WHAT TO PRODUCE: Return the full set of records, matching them character for character.
INPUT section start
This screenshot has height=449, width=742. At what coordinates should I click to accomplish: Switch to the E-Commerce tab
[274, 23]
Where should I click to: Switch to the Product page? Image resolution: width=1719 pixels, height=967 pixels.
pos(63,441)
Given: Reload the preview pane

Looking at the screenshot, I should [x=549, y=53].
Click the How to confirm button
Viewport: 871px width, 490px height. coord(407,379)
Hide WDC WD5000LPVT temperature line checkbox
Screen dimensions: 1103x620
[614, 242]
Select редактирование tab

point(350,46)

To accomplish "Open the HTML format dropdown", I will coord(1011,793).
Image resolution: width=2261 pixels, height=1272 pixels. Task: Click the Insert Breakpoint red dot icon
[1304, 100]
INPUT section end
WRITTEN RESPONSE:
This screenshot has height=449, width=742. At what coordinates should I click to accomplish: Switch to the E-Commerce tab
[274, 23]
Where should I click to: Switch to the Product page? Image resolution: width=1719 pixels, height=967 pixels.
pos(63,441)
Given: Reload the preview pane

Looking at the screenshot, I should [x=549, y=53].
Click the How to confirm button
Viewport: 871px width, 490px height. coord(407,379)
Hide WDC WD5000LPVT temperature line checkbox
Screen dimensions: 1103x620
[614, 242]
Select редактирование tab

point(350,46)

To accomplish "Open the HTML format dropdown", I will coord(1011,793).
Image resolution: width=2261 pixels, height=1272 pixels. Task: Click the Insert Breakpoint red dot icon
[1304, 100]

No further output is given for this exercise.